As we near the end of 2022, it’s hard to deny that we live in Thompsonian times. Weird characters keep crawling out of the woodwork, looking like they’ve just escaped a Ralph Steadman drawing and haranguing people for their votes. In my state alone, the GOP candidate for senator is Dr. Mehmet Oz, a celebrity doctor who made his name selling “magic” diet pills and has been accused of killing more than 300 dogs in dubious medical experiments. One of the candidates for governor, meanwhile, has been photographed wearing a Confederate military uniform, and he keeps an evangelical “prophet” on his staff who believes that Joe Biden is already dead and being portrayed by a crisis actor. (Yes, really.) In Georgia, former NFL star Herschel Walker has become an anti-abortion zealot, only to get in a public feud with his son over all the abortions and secret children he’s bankrolled. The respectable centrist media might wax nostalgic for the days of “decency” and “normality,” but it’s clear they’re not coming back; we’re in Bat Country now.

So what lessons can we take from Hunter S. Thompson, 50 years on? Chiefly, we can learn what not to do: fall prey to despair. In the wake of the 2020 presidential race, which stifled hopes of universal healthcare and saw Joe Biden barely squeak out a victory, many people on the Left seem to be disenchanted with representative democracy in general, swearing off “electoralism” in favor of other forms of political engagement. In some ways, it’s an understandable reaction. American elections really are absurdly corrupt, and skewed against poor and minority voters in all kinds of insidious ways. Things like gerrymandering, identification requirements at the polls, and Super PACS with millions of dollars to burn on propaganda make a mockery of the word “democracy,” and it’s infuriating to be told to “just vote” when so much is so horrifyingly wrong. But unfortunately, just because the dice are loaded doesn’t mean we can get away with not playing.
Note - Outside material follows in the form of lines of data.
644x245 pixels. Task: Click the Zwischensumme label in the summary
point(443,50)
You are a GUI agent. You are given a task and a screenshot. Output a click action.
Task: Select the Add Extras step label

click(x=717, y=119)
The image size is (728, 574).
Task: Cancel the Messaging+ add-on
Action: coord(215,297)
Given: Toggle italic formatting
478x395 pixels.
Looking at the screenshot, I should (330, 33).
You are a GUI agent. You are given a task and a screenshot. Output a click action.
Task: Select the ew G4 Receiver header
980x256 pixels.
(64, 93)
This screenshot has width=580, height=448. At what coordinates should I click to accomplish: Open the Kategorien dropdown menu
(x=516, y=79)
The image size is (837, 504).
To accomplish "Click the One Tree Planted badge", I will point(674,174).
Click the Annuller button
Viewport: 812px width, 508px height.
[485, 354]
It may be likely that the next U.S. president will be a loathsome creep, whether their name is Biden, DeSantis, Harris, or Trump; but if the Left doesn’t field a candidate, it’s certain.

Instead, we should reach back to Thompson’s early days, and try to capture the utopian spirit of his Aspen campaign. We really can live in a world of disarmed cops and grassy meadows where the streets used to be, if we fight for it. People on the margins of society actually will turn out to vote, even if they swore they never would, when you give them something worth voting for—and when they do, even a seemingly impossible set of policy goals can have a real shot. For examples, we need only look to Latin America, where leftists like Gabriel Boric (the recently elected president of Chile), Gustavo Petro (the recently elected president of Colombia,) and Luiz Inácio Lula da Silva (the recently elected president of Brazil who defeated far-right incumbent Jair Bolsonaro) are making incredible gains in the electoral arena, despite suffering far worse repression than anything we face to their north. It’s a mistake to focus on elections as the only form of politics—they happen, after all, just twice a year in the U.S., leaving another 363 days to fill with mutual aid, mass protest, labor action, subversive writing, and all the other tools and tactics available. But if the term “democratic socialism” is going to mean anything at all, it’s also a mistake to disregard them as a field of struggle.

Fear and Loathing is upon us, at the ballot box and everywhere else—but if we keep our heads, and keep fighting, we just might make it through.